Running two agents produces the following reward curves for three episodes

Each spatial goal takes a single (x,y) position for the goal and a scalar for it's radius. Single spatial goal objects don't accept arrays.

Think of those two goals like a deck of cards which will be drawn from.

The reset number (reset_n_goals) is the number to draw from this deck into every episode. If you only have a deck of cards with one card, then drawing twice from it (without replacement) can only draw at most one unique goal. So check that your cache has at least two unique goals if you set the reset number to 2.

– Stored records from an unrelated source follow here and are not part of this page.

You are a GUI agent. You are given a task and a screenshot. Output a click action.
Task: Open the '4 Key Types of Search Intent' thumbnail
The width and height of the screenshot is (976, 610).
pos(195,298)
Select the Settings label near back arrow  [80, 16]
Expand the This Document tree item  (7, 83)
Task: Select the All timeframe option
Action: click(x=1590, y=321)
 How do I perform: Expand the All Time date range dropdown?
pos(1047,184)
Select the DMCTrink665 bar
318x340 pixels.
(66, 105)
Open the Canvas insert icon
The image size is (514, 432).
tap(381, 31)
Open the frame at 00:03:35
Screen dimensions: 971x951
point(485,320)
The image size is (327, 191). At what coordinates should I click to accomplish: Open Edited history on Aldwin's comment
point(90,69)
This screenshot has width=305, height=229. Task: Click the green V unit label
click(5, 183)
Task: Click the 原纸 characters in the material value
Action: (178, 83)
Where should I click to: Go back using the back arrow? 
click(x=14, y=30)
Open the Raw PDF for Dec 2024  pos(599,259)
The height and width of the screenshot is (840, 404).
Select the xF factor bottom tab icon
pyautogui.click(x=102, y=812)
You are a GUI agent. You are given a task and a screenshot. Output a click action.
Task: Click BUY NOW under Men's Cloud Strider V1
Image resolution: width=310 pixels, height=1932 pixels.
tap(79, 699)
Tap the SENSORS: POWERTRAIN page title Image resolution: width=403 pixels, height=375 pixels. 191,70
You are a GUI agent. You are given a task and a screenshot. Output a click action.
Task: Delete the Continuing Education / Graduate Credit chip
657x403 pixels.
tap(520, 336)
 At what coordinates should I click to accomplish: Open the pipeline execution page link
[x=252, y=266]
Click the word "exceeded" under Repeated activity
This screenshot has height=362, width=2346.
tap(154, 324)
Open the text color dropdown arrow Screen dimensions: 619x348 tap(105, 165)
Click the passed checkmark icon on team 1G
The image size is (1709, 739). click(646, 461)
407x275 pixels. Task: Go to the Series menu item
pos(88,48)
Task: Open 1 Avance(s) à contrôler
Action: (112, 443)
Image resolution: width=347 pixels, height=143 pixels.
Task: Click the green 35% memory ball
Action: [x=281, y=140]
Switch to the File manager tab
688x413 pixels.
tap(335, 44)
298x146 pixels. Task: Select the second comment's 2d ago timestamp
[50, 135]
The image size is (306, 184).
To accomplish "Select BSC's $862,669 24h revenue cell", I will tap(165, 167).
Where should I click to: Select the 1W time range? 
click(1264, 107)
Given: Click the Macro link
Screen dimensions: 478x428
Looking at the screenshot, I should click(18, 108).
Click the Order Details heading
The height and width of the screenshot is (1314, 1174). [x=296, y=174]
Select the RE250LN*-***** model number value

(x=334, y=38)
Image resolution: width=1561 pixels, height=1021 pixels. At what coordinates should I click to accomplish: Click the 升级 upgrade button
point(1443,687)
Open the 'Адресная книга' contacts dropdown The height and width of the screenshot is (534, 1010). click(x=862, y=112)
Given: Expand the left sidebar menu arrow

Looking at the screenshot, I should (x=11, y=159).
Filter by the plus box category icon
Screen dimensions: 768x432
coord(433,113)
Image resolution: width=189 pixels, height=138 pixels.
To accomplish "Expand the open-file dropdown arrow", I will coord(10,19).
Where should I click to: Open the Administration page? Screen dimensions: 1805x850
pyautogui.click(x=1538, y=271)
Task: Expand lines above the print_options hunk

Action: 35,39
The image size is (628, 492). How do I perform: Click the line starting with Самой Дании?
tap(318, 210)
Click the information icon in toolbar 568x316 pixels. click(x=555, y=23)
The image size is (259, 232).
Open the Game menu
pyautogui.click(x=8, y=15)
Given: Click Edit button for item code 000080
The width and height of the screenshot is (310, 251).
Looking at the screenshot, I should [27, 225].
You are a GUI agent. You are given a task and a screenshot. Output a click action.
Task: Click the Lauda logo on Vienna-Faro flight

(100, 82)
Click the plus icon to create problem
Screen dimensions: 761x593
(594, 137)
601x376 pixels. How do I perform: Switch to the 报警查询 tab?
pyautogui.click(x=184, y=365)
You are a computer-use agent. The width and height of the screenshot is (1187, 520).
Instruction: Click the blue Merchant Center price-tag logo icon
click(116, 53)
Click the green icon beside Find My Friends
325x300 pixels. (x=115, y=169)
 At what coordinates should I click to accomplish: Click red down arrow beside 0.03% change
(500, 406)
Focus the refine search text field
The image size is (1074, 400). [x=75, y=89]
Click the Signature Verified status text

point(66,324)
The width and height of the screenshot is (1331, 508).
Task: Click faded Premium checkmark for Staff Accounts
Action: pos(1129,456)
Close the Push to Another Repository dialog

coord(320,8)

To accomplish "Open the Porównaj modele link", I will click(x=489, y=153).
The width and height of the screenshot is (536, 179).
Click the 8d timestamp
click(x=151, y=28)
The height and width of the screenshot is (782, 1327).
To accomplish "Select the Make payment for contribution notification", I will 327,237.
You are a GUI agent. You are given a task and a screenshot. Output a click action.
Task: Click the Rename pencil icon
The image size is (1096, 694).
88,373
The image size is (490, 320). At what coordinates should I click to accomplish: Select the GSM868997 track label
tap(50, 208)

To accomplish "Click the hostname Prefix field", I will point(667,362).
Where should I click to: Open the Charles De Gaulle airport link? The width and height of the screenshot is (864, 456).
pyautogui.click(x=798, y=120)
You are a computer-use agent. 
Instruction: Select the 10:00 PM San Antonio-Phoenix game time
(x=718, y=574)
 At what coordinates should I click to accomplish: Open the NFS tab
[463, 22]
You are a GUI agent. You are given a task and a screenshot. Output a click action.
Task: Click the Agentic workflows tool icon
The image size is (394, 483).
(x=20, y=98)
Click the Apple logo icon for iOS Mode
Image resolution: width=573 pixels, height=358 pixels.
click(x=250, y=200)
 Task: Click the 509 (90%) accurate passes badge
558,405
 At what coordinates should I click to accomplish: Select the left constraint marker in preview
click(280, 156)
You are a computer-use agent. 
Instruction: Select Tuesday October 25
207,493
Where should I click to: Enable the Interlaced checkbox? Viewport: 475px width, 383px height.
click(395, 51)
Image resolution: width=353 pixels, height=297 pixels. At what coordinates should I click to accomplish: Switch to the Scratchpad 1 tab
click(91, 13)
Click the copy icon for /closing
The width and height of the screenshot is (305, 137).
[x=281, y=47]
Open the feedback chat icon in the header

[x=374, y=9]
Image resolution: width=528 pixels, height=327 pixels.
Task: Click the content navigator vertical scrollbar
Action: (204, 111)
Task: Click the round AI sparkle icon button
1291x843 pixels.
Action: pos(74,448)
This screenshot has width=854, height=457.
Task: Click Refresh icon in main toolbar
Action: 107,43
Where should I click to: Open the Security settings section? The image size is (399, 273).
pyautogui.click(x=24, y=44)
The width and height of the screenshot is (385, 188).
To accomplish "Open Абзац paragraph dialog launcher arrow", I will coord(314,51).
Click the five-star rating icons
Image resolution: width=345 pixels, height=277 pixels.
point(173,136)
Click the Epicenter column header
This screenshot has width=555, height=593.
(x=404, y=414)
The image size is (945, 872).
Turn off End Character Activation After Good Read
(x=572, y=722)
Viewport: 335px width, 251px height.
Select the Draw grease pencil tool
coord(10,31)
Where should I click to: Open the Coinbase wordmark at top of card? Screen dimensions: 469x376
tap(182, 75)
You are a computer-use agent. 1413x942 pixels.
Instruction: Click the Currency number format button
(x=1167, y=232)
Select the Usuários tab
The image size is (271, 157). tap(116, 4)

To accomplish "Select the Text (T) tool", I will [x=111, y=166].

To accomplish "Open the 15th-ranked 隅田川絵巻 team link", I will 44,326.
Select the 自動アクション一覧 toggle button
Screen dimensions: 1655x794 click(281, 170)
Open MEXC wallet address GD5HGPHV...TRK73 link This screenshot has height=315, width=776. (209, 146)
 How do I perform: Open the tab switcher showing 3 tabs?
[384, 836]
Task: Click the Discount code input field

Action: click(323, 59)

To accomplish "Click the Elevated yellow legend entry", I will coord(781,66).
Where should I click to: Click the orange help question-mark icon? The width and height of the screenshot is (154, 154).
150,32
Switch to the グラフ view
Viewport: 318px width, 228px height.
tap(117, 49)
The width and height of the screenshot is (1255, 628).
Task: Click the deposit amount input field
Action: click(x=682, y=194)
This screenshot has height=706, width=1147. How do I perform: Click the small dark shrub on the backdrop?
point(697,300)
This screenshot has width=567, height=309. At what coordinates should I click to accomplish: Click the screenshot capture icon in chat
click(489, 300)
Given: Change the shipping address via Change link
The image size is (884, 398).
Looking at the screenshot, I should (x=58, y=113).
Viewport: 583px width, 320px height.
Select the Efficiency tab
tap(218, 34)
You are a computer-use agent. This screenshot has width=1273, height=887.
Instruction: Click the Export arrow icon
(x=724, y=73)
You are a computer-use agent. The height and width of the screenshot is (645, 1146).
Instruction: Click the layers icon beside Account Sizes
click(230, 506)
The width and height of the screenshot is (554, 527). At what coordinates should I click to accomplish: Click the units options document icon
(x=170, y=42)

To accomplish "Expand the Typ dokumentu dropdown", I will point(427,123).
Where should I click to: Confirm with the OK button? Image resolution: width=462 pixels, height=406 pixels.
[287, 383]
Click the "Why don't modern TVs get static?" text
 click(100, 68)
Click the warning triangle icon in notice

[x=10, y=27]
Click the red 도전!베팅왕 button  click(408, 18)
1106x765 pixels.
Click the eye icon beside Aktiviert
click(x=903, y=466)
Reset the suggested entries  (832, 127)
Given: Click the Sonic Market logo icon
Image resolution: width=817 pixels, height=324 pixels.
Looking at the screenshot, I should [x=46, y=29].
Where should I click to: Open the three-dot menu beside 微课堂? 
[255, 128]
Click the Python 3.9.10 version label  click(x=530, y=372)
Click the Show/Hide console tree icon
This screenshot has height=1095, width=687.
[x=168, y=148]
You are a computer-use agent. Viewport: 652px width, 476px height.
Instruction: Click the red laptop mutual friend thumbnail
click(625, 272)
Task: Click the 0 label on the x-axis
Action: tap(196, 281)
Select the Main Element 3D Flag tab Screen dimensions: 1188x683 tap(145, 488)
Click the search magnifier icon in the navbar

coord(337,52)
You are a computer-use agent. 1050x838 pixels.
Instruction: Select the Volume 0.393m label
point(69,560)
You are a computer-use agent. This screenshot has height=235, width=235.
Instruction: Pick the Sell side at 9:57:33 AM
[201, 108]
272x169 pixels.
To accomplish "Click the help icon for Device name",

If you're still noticing zero reward delivered with this method, post a code snippet. Can't seem to reproduce on my end, but happy to debug.

Answer 2 · 2024-04-15T17:13:50.000Z

@ryanbadman did this solve your issues? If so I might close the issue soon

Answer 3 · 2024-04-15T17:17:17.000Z

Sorry for the delay, got busy with other things last week. Yes your solution fixed the original problem. Thanks!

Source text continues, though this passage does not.